EXTRACT TO READ
[Start]
Business-Level Strategy
According to the textbook, business level strategy is an approach that a company uses to exploit core competencies to gain competitive advantage. There are several types of business-level strategies that a company can adopt: cost leadership, differentiation, focused cost leadership and focused differentiation. Netflix utilizes the differentiation strategy, because it targets the broad market and does so with a distinctive offering.
The current business-level strategy that Netflix utilizes was the result of a couple of different strategic choices that the company has made in recent years. The company started by using mail to deliver DVDs, but as technology for streaming video improved and allowed for the mass market to adopt video streaming, Netflix became an early mover into that market (SeekingAlpha, 2014). It has since developed a couple of core competencies around that – its ability to deliver streams to customers, and its installed base of subscribers. According to the company's recent announcements, it has around 130.1 million paid subscribers, including 85 million in international markets, which grew at 40% year over year (Trefis, 2018).
There are two other core competencies that Netflix is leveraging. The company began to produce its own content around 2014, and this has become a source of strength for Netflix. Its competitors also produce their own content, but Netflix produces more of it, and it produces content around the world, which has become a core part of its international expansion strategy (Hartung, 2016).
The third core competency is marketing. Netflix has been able to successfully become one of the world's leading brands, and its brand value is now estimated at $8.1 billion, making it the 66th most-valuable brand in the world according to Interbrand (2018). The success of the brand is testament to the quality of the marketing, and now we see Netflix shows becoming household names, actors having their careers springboarded by Netflix programming, and terms like "Netflix and chill" that showcase how the company and its products have entered daily discourse. It actually seems strange to think that they only have 45 million subscribers in America.
This business-level strategy has been incredibly effective for Netflix. First, there is an inherent logic to it. The company deals with streaming technology. Porter's five forces model points out that barriers to entry can help define the profitability of an industry, and high up front cost is one of the main barriers to entry. Netflix doesn't own all of the physical infrastructure it needs to deliver content, but it needs entire buildings of servers, storage, switches, routers, etc. Plus, it needs these all over the world. Then there's the up-front cost to produce content – remember that each piece of content is produced to contribute to an overall content library, rather than to be individually profitable. Major companies like Amazon compete with Netflix and find it difficult, so a start-up would find it almost impossible to enter this market. But these high costs can only be paid for with a massive subscriber base, so Netflix had to serve the mass market. It could not exist as a niche provider.
Netflix's core competencies also support its differentiated positioning. It is differentiated by being global and multilingual. It is differentiated by the massive amount of content that it has, and by its ability to stream that content with almost no hiccups or lag. The latter might be a prerequisite for entering the business, but Netflix was the first, and does it at scale, something that could be a challenge for competitors. Ultimately, however, it is the volume of content in Netflix' library that it converts to competitive advantage by way of differentiation – especially the Netflix-produced shows that nobody else has. When the company has a smash hit, like Stranger Things, that augments the brand differentiation considerably.
[End]
STATED TASK 1
The Netflix strategy essay names the types of business-level strategy a company can adopt. List them.
STATED TASK 2
Summarize the Netflix strategy essay in two sentences.
STATED TASK 3
Carry on the Netflix strategy essay from the point where it ends.

MATERIAL PROVIDED
[Start]
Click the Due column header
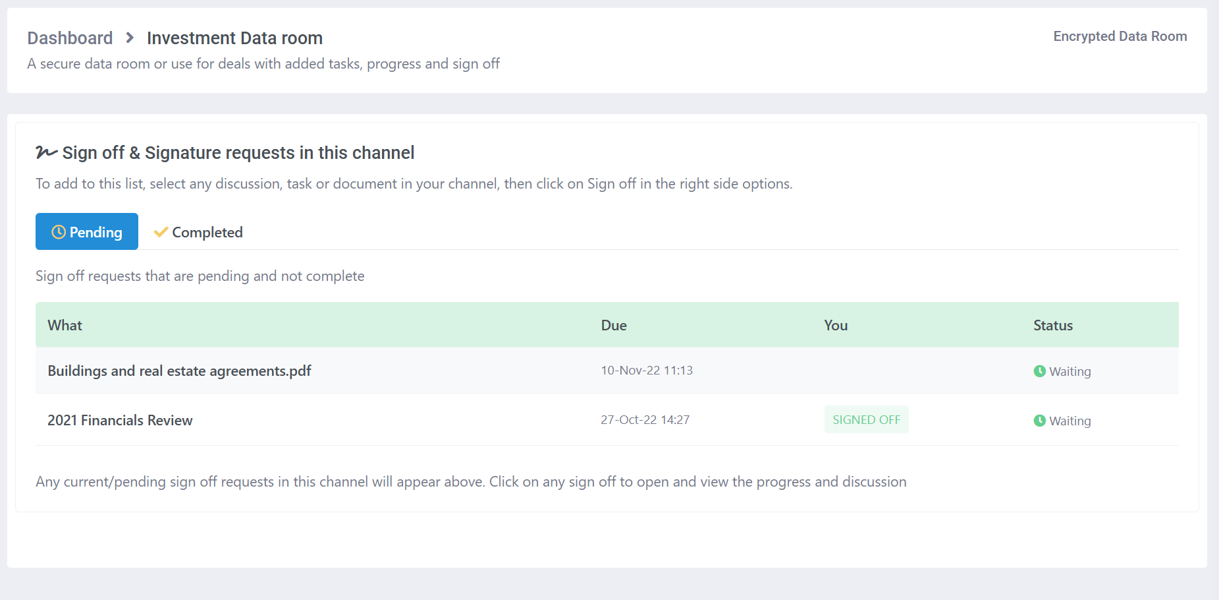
[End]
EXERCISE RESPONSE 1
Cost leadership
Differentiation
Focused cost leadership
Focused differentiation

EXERCISE RESPONSE 2
The Netflix strategy essay argues that Netflix follows a differentiation strategy, targeting the broad market with a distinctive offering built on core competencies: delivering streams to customers, its base of subscribers, producing its own content, and marketing. It holds that this strategy has been highly effective because the high up-front costs of streaming infrastructure and content can only be paid for by a massive subscriber base, and because its large content library, especially the shows it produces itself, sets Netflix apart from competitors.

EXERCISE RESPONSE 3
Corporate-Level Strategy
According to the textbook a corporate-level strategy is the "specific actions that a firm takes to gain a competitive advantage by selecting and managing a group of different businesses competing in different product markets. Netflix has a low level of diversification, since it really only has the one business, the subscription-based streaming service. There is some degree of following the related diversification strategy, in that there is some vertical integration at Netflix. The company produces its own content, basically as a defense against losing the rights to third-party content. The company is continuing to invest heavily in this vertical integration, building new studios (Shaw, 2018), and setting aggressive growth goals for the production of international content, which it aims to more than double by 2020 (Hopewell & Lang, 2018).
What is interesting is that the text section of corporate-level strategy only really talks about differentiation, and even then assumes that the company has multiple businesses. The models presented do not fit Netflix particularly well. The reality is that Netflix is too young to worry about diversifying. The streaming video thing is only a few years old, and Netflix is still in the process of establishing itself as the global industry leader. That process could take several more years.
The only diversification that Netflix has done, really, is international, where the company has placed emphasis on international growth. As with all forms of differentiation, this has occurred out of necessity – the US market was seeing slower growth and increased competition. Going international, and doing so at pace and scale, has allowed Netflix to extend its competitive advantages to markets around the world. As such, this strategy has helped the company continue to increase revenues and profits at a rapid pace (Yahoo Finance, 2018).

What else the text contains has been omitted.